After finding all the hallucinated packages in all the models above, we checked the results and compared them between the models. We looked for intersections of hallucinated packages that were received in more than one model.
I have also tested the intersection across all of the models together and found 215 hallucinated packages.
It’s interesting to note that the highest number of cross-hallucinated packages can be found between Gemini and GPT-3.5. The lowest amount is between Cohere and GPT-4. We think this data and these types of researches can shed new light about the phenomena of hallucinations in general
During our research encountered an interesting python hallucinated package called “huggingface-cli”.
I have decided to upload an empty package by the same name and see what happens. In order to verify the number of real downloads I have uploaded a dummy package called: “blabladsa123” in order to verify how many of the downloads are scanners.
The results are astonishing. In three months the fake and empty package got more than 30k authentic downloads! (and still counting).
In addition, we conducted a search on GitHub to determine whether this package was utilized within other companies repositories. Our findings revealed that several large companies either use or recommend this package in their repositories. For instance, instructions for installing this package can be found in the README of a repository dedicated to research conducted by Alibaba.
I'll divide my recommendation into two main points:
💡 First, exercise caution when relying on Large Language Models (LLMs). If you're presented with an answer from an LLM and you're not entirely certain of its accuracy—particularly concerning software packages—make sure to conduct thorough cross-verification to ensure the information is accurate and reliable.

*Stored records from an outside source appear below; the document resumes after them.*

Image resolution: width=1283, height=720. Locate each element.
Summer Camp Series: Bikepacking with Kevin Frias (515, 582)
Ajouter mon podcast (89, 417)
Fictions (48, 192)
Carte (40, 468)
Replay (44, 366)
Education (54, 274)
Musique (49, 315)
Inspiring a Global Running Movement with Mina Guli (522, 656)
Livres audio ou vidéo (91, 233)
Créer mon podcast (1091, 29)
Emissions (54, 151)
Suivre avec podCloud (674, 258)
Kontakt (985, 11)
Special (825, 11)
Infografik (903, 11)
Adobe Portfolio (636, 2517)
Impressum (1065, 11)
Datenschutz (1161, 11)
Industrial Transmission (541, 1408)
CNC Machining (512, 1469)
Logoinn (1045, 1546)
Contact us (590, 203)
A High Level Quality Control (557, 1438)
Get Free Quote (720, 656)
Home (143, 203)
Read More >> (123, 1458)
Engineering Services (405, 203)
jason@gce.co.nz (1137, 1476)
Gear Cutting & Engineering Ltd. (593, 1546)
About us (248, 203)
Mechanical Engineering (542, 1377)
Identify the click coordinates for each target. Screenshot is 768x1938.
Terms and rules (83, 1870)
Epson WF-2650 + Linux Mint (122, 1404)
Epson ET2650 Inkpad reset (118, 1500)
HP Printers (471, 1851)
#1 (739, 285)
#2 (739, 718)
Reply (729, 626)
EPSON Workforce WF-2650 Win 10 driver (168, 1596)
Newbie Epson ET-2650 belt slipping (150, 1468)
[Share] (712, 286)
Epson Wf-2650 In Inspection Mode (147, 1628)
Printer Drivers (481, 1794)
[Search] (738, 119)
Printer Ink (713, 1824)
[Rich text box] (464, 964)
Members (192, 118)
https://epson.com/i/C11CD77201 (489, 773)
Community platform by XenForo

💡 Secondly, adopt a cautious approach to using Open Source Software (OSS). Should you encounter a package you're unfamiliar with, visit the package's repository to gather essential information about it. Evaluate the size of its community, its maintenance record, any known vulnerabilities, and the overall engagement it receives, indicated by stars and commits. Also, consider the date it was published and be on the lookout for anything that appears suspicious. Before integrating the package into a production environment, it's prudent to perform a comprehensive security scan.